Identifying environmental triggers for autism is hampered by both poorly understood pathophysiology and differing definitions of autism. In the past, the use of antidepressants by pregnant women has been associated with autism. These, and other unmetabolized psychoactive pharmaceuticals, have been found in drinking water from surface sources, providing what some scientists believe is a possible exposure route.
Led by Idaho’s Michael A. Thomas, the researchers exposed the fish to three common pharmaceuticals – fluoxetine (a selective serotonin reuptake inhibitor); venlafaxine (a serotonin-norepinephrine reuptake inhibitor), and carbamazepine (a drug used to control seizures) – at concentrations comparable to the highest estimated environmental levels.

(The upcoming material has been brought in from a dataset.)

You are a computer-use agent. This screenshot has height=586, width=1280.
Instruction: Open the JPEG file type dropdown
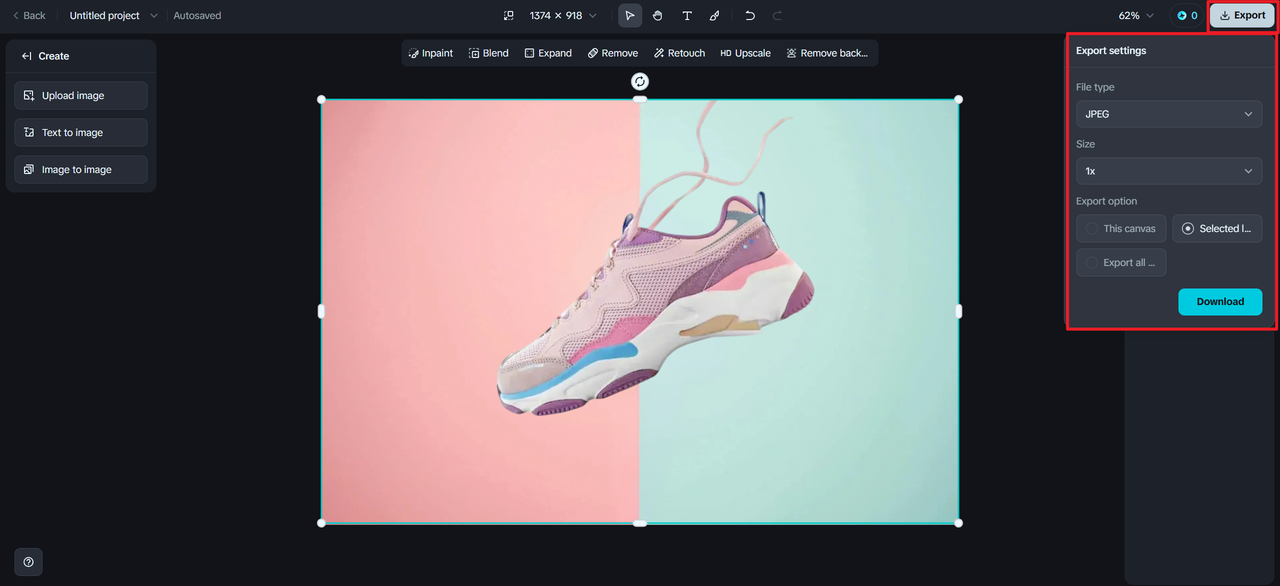(x=1169, y=114)
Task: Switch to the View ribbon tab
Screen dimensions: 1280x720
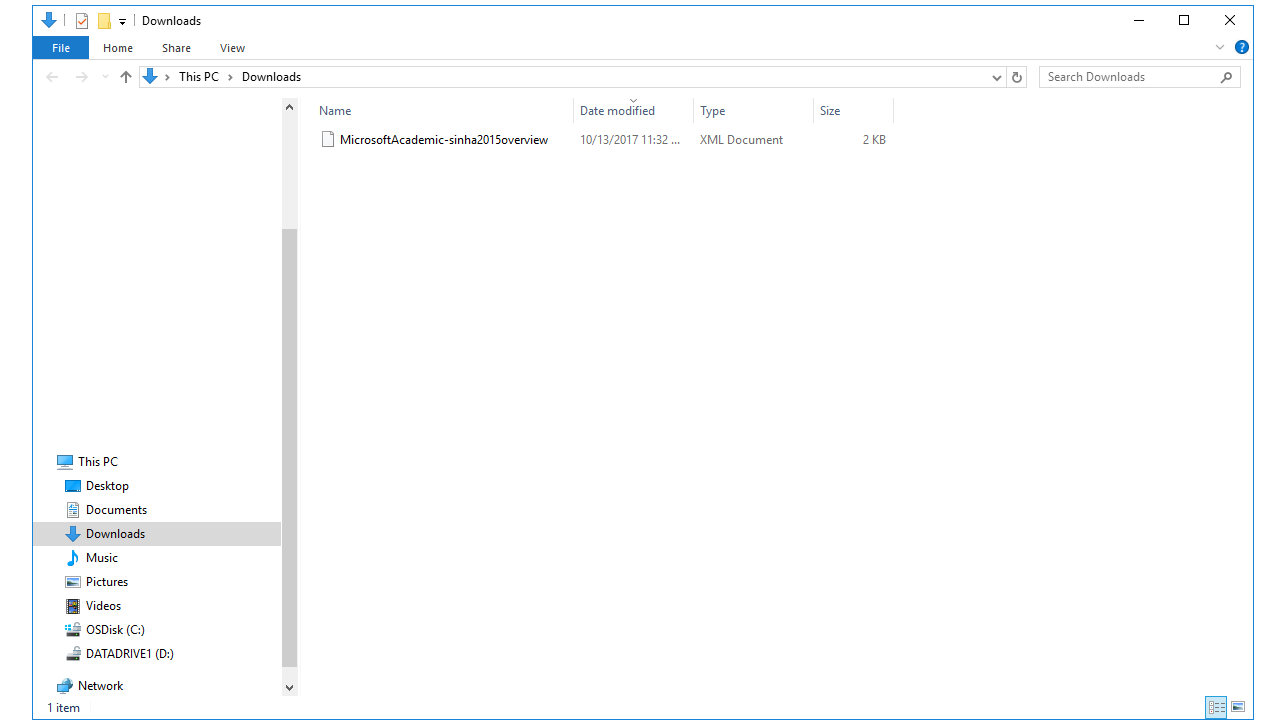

Thomas found that the only gene expression patterns affected were those associated with idiopathic autism spectrum disorders, caused by genetic susceptibility interacting with unknown environmental triggers.
“While others have envisioned a causal role for psychotropic drugs in idiopathic autism, we were astonished to find evidence that this might occur at very low dosages, such as those found in aquatic systems,” noted Thomas.
He added that future work needs to examine a wider range of pharmaceuticals (and other potential teratogens) and the results need to be validated in other animal model systems. Additionally, he believes epidemiological studies at the individual patient level should be conducted to confirm and detail the relationship between environmental contaminants and autism.